### Task instructions
Below is a listing from which only part is wanted; return exactly the lines from the one with "Task: Click the open file folder icon" up to and including the one with "This screenshot has width=350, height=562.".

- - -

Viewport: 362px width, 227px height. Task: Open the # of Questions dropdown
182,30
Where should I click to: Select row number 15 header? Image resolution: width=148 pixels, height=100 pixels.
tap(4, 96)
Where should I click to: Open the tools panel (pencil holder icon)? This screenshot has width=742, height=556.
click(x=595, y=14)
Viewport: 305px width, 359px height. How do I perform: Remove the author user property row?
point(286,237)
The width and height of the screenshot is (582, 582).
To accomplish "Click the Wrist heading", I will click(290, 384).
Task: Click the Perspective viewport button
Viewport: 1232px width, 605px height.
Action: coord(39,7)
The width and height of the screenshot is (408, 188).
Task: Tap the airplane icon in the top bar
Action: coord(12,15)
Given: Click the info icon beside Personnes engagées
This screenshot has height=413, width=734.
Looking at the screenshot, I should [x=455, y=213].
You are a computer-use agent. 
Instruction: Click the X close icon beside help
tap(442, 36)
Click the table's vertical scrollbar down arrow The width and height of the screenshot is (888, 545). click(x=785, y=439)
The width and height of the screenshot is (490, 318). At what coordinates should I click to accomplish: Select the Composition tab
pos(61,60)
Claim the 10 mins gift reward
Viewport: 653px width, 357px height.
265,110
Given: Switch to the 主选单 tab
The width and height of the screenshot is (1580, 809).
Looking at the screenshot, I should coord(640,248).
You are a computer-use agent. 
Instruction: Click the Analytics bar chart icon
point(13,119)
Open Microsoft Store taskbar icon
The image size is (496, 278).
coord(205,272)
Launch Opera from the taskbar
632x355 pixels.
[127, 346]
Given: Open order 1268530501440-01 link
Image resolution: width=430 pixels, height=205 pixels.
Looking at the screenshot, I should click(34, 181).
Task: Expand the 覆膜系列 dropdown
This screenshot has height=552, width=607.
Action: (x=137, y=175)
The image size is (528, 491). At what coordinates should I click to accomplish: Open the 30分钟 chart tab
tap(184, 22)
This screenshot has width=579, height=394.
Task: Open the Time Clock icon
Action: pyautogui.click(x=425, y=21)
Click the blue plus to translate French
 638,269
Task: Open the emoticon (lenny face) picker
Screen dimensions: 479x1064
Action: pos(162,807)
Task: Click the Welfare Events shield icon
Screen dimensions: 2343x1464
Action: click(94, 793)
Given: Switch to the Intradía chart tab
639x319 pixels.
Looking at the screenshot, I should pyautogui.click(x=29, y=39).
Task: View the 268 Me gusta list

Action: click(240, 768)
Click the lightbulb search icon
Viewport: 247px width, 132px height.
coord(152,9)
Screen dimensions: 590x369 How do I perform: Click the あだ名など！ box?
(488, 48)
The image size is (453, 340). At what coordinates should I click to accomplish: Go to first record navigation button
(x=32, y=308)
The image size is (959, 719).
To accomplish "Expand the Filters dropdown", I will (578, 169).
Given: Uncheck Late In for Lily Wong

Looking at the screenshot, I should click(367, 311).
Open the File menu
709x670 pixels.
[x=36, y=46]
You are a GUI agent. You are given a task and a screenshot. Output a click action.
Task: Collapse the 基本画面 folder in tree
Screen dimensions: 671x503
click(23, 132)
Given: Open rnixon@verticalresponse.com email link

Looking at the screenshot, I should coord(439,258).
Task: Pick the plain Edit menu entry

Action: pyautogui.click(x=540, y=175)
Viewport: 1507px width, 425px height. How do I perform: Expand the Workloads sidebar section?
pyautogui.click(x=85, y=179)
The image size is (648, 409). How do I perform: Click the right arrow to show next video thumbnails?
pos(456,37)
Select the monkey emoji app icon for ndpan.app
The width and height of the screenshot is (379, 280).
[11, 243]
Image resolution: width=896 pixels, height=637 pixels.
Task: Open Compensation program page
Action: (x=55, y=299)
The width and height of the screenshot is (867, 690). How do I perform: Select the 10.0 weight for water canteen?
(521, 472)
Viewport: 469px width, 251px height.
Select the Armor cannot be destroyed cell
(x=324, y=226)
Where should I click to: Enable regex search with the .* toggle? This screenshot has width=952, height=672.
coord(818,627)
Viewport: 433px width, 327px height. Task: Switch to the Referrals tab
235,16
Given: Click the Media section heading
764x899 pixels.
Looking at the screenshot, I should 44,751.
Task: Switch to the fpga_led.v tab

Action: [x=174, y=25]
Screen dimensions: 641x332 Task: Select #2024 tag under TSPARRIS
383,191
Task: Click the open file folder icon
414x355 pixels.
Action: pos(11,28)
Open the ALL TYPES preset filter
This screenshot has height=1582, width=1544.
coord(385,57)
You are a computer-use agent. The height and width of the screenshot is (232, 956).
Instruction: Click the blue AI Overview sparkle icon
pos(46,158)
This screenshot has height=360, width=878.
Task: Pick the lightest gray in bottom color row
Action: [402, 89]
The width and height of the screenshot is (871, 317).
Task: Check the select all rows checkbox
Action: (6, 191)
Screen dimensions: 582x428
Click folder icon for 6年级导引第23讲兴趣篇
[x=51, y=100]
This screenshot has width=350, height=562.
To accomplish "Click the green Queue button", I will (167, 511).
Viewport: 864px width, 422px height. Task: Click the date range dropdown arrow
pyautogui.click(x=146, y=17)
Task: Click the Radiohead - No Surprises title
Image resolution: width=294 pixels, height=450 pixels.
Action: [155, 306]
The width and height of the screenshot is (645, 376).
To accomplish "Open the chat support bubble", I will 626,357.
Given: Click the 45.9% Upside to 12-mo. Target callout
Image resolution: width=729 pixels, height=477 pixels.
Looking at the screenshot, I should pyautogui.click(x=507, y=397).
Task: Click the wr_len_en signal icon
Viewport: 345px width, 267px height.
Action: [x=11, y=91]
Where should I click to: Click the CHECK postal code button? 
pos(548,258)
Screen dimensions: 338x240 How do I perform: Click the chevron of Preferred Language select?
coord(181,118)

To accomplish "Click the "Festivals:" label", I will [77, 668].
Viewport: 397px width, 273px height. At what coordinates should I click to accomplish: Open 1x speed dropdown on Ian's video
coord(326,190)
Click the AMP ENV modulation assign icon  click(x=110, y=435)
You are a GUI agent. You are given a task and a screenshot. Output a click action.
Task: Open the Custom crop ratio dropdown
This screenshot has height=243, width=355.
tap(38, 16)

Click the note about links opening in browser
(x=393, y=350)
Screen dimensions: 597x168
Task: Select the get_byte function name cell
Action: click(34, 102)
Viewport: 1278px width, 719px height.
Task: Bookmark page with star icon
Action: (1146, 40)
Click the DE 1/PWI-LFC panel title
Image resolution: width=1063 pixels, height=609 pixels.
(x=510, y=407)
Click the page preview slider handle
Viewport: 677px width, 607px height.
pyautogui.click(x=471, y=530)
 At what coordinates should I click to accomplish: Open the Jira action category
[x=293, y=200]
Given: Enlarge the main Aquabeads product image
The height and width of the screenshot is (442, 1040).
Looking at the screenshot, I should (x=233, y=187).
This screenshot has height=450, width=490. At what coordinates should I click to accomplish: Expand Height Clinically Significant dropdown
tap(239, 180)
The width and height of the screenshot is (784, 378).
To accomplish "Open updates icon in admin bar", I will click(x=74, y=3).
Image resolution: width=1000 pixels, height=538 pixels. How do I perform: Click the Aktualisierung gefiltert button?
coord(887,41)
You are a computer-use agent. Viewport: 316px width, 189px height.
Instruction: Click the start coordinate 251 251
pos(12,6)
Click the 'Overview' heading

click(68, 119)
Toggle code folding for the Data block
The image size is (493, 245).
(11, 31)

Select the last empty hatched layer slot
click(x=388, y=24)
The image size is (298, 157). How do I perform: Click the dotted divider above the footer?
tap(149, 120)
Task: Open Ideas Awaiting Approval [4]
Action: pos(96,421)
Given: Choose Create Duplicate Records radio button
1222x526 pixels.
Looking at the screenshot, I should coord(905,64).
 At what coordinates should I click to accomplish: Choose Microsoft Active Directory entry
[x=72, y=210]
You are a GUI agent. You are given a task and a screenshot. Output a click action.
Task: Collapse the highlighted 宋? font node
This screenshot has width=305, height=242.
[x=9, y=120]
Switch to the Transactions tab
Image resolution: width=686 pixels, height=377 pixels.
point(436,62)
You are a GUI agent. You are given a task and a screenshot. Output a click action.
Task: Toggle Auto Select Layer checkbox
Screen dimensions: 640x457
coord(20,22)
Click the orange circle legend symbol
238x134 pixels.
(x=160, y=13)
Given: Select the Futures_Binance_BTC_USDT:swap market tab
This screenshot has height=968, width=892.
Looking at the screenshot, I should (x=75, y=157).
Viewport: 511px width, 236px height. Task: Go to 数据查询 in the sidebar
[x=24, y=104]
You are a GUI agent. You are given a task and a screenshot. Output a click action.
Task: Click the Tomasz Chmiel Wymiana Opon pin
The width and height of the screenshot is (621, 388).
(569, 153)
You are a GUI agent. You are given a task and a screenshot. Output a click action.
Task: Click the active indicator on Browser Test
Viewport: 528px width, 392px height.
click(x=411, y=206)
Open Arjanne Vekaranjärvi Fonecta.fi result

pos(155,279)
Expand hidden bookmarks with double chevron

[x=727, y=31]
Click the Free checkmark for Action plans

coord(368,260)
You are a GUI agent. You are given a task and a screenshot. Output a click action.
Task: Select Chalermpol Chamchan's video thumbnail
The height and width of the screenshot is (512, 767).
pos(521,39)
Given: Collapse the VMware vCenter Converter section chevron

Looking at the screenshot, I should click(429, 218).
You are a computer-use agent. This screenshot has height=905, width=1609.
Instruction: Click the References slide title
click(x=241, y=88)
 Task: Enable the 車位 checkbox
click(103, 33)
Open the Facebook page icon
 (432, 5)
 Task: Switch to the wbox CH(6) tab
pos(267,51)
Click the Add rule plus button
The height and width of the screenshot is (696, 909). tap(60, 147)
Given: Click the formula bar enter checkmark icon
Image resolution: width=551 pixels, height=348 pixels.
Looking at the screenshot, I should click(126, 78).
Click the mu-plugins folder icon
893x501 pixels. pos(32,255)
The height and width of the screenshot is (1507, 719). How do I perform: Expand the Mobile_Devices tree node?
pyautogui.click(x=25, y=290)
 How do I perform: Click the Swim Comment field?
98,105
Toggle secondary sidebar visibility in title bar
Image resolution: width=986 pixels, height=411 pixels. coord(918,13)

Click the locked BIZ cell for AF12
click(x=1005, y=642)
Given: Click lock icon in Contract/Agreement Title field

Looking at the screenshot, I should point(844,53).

- - -

### Output for this exercise
Task: Click the open file folder icon
414x355 pixels.
Action: pos(11,28)
Open the ALL TYPES preset filter
This screenshot has height=1582, width=1544.
coord(385,57)
You are a computer-use agent. The height and width of the screenshot is (232, 956).
Instruction: Click the blue AI Overview sparkle icon
pos(46,158)
This screenshot has height=360, width=878.
Task: Pick the lightest gray in bottom color row
Action: [402, 89]
The width and height of the screenshot is (871, 317).
Task: Check the select all rows checkbox
Action: (6, 191)
Screen dimensions: 582x428
Click folder icon for 6年级导引第23讲兴趣篇
[x=51, y=100]
This screenshot has width=350, height=562.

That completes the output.